══ EXERCISE INPUTS ══
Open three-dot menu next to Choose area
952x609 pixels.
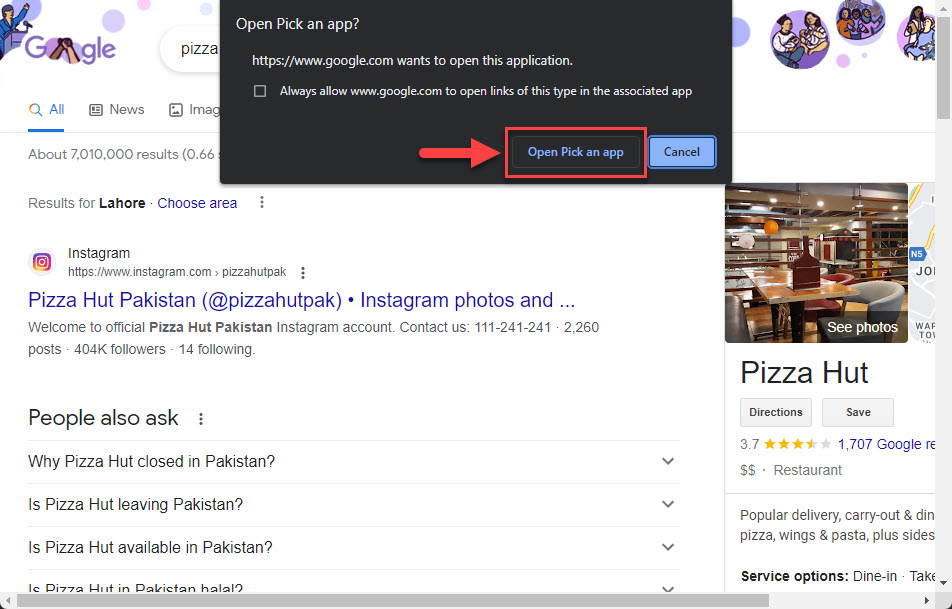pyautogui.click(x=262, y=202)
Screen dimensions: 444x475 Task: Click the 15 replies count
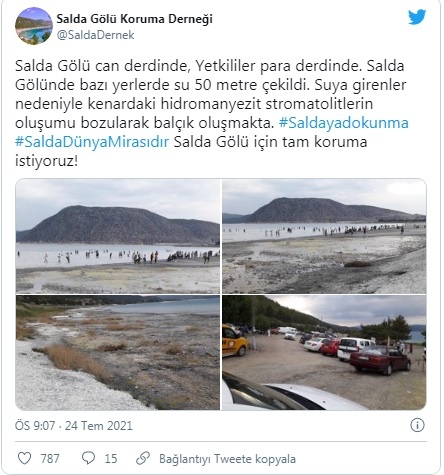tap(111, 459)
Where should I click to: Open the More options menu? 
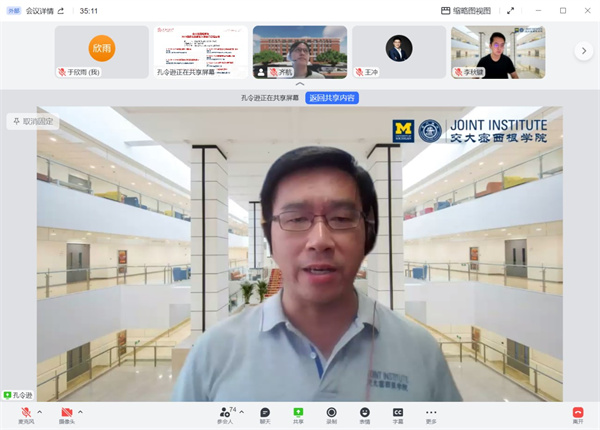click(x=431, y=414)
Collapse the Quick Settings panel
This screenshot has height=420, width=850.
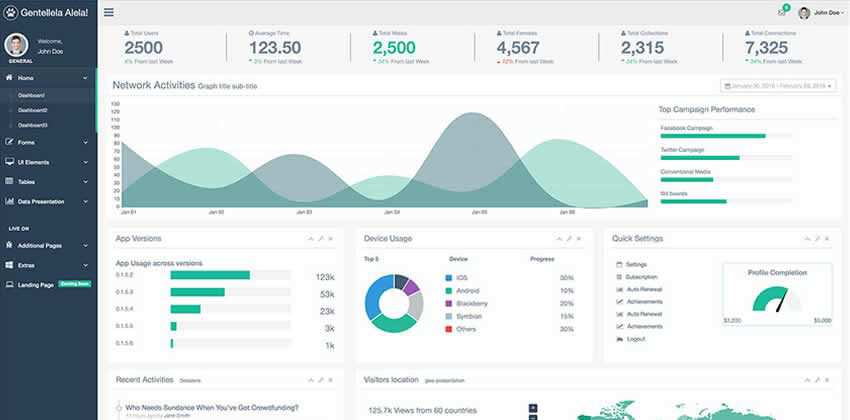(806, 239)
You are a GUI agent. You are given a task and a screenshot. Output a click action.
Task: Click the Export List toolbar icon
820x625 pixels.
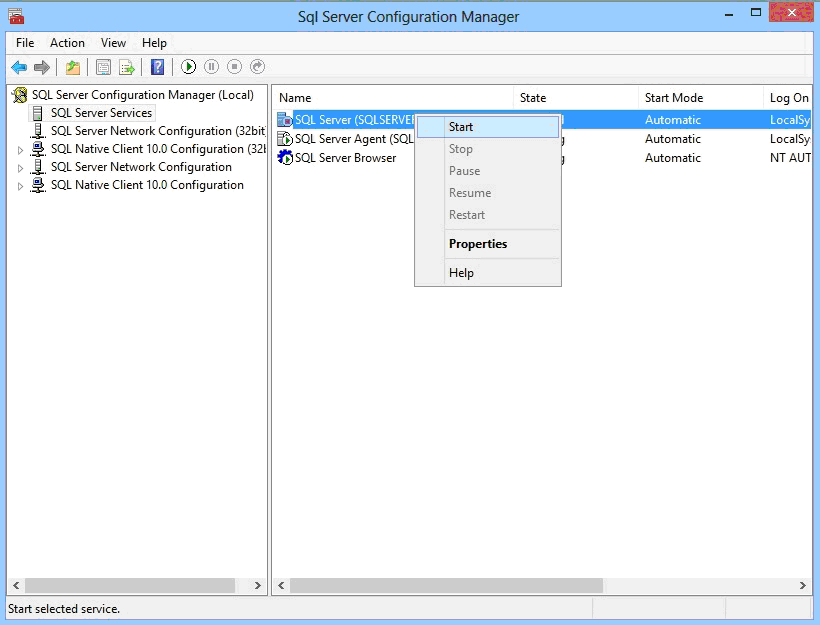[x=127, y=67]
═══
▶ [INSTRUCTIONS TO FOLLOW]: Leave out the pictures and set down all of the data exactly.

▶ [EXERCISE RESPONSE]:
Open three-dot menu next to Choose area
952x609 pixels.
pyautogui.click(x=262, y=202)
Screen dimensions: 444x475 Task: Click the 15 replies count
tap(111, 459)
Where should I click to: Open the More options menu? 
click(x=431, y=414)
Collapse the Quick Settings panel
This screenshot has height=420, width=850.
(806, 239)
You are a GUI agent. You are given a task and a screenshot. Output a click action.
Task: Click the Export List toolbar icon
820x625 pixels.
[x=127, y=67]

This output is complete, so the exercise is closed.